To illustrate the fraternal relation I have been in the habit of recalling the stories from the Old Testament which bear upon this subject. I have also given an account of the life of the brothers Jacob and William Grimm. There was only a year's difference between them. Jacob Grimm, in the eulogy on William, which he delivered before the Berlin Academy in the year 1860, says: "During the slowly creeping years of our school life we slept in the same bed and occupied the same room. There we sat at one and the same table studying our lessons. Later on there were two tables and two beds in the same room; and later still, during the entire period of our riper manhood, we still continued to occupy two adjoining rooms, always under the same roof." All their property, and even their books, they held in common; what belonged to the one belonged to the other. They visited the university together in the same year; they both took up, in deference to their mother's wish, the same study, that of the law, which they alike hated, and then they turned in common to the study of philology, in which both delighted and both achieved such great distinction.
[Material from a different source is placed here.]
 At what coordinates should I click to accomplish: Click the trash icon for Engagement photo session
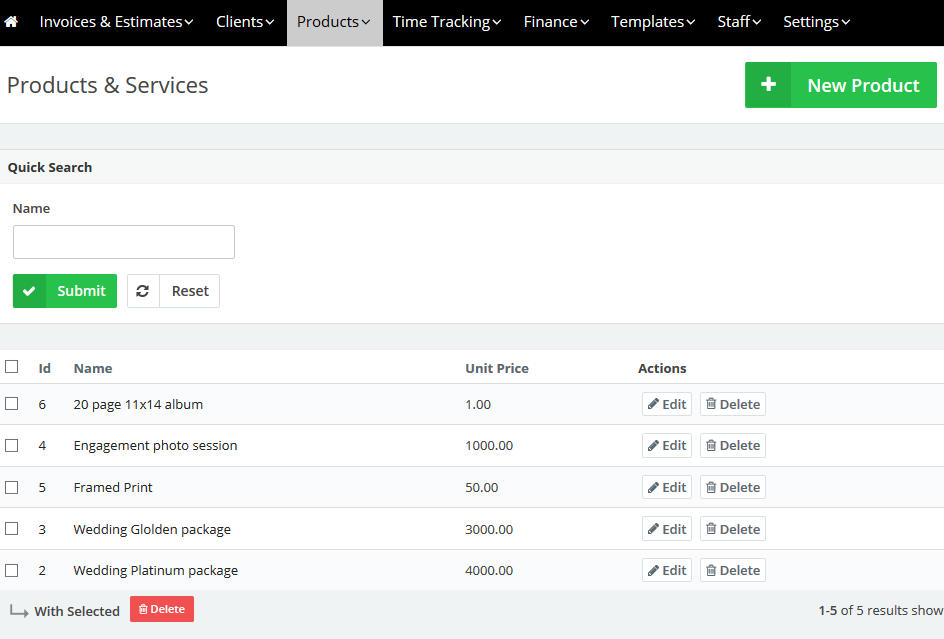tap(714, 445)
They published their first important works in the same year; and as they slept together in the same bed when they were children, so now they sleep side by side in the grave.
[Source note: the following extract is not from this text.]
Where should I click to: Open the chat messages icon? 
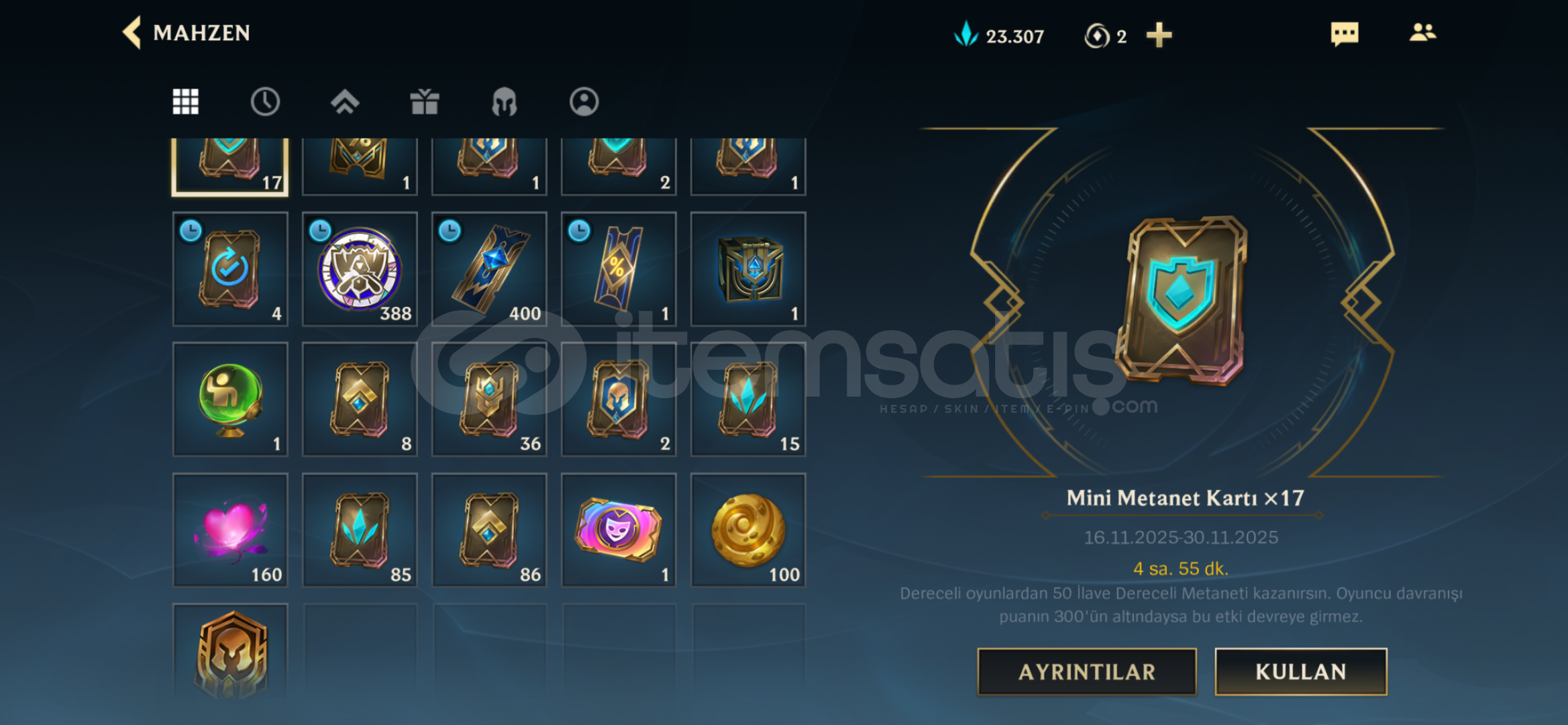click(1344, 34)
I refer to the story of Lear and his daughters to show that the common love for the parents is necessary to sustain the love of brothers and sisters toward one another. Lear had estranged the affection of Goneril and Regan through his partiality for Cordelia. The two women, who had no love for their father, hated each other; and Goneril, who was the first to cast him out, poisoned her sister.
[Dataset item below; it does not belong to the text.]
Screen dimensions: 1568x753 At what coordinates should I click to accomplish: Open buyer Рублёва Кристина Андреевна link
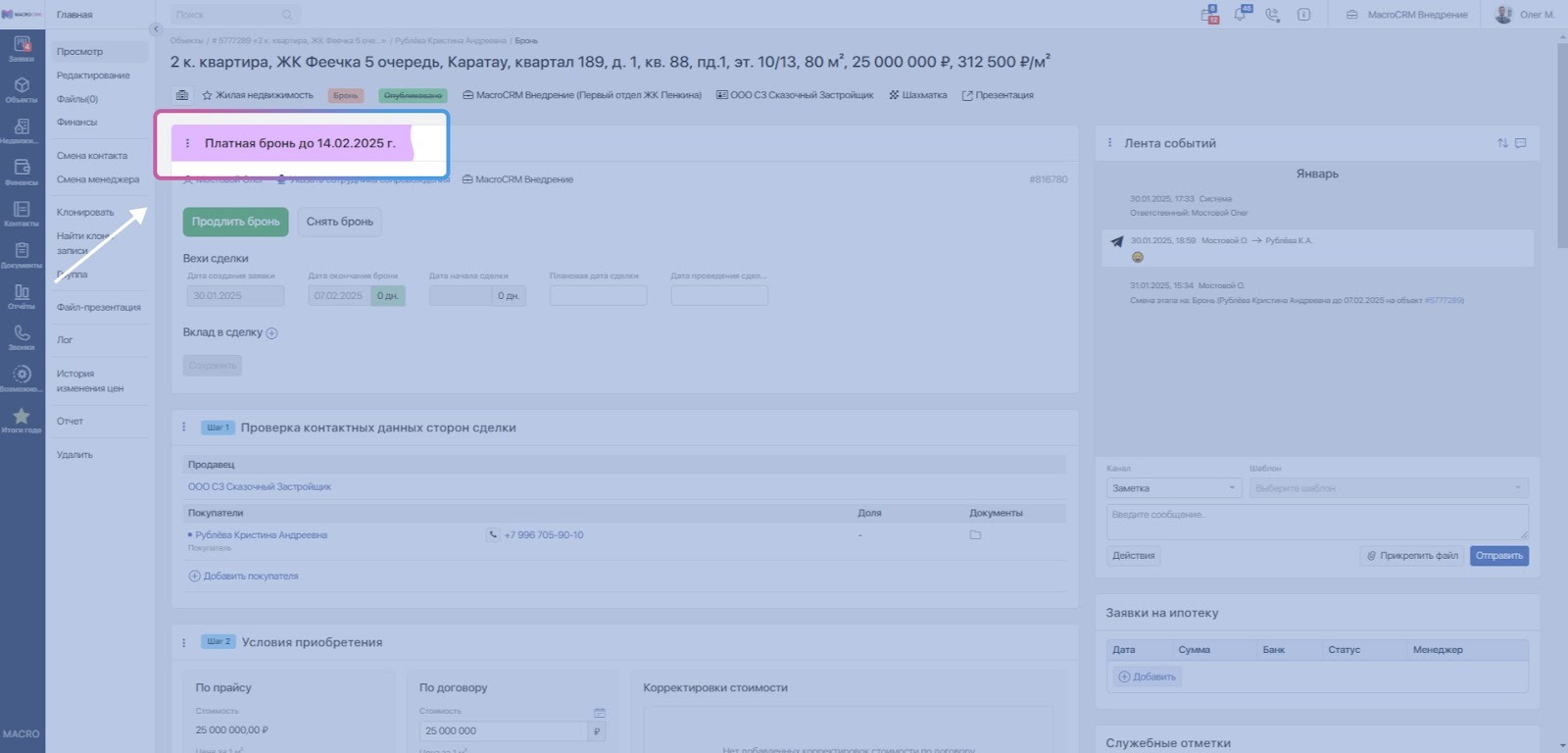[261, 535]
To illustrate the relations of brothers to sisters, I give an account of the beautiful lives of Charles and Mary Lamb. To show the redeeming power of womanhood as represented in a sister, I explain to older pupils the story which underlies Goethe's drama of Iphigenia. Orestes is sick; and what is his malady? His soul has been poisoned by remorse. Believing himself to be the executive arm of justice, he committed a great crime, and now he is torn by the pangs of conscience, and his mind is forever dwelling on that scene in which he was a fatal actor. And how does Iphigenia heal him? She heals him by the clear truthfulness of her nature, which the play is designed to bring out. With the light of genuine womanhood which emanates from her she illuminates anew his darkened path. By the force of the good which he learns to recognize in her he is led to a new trust in the redeeming power of the good in himself, and thus to start out afresh in a life of courage, hope, and active effort. The teacher should analyze and cause to be committed to memory the various beautiful proverbs which bear upon the subject of fraternal duty.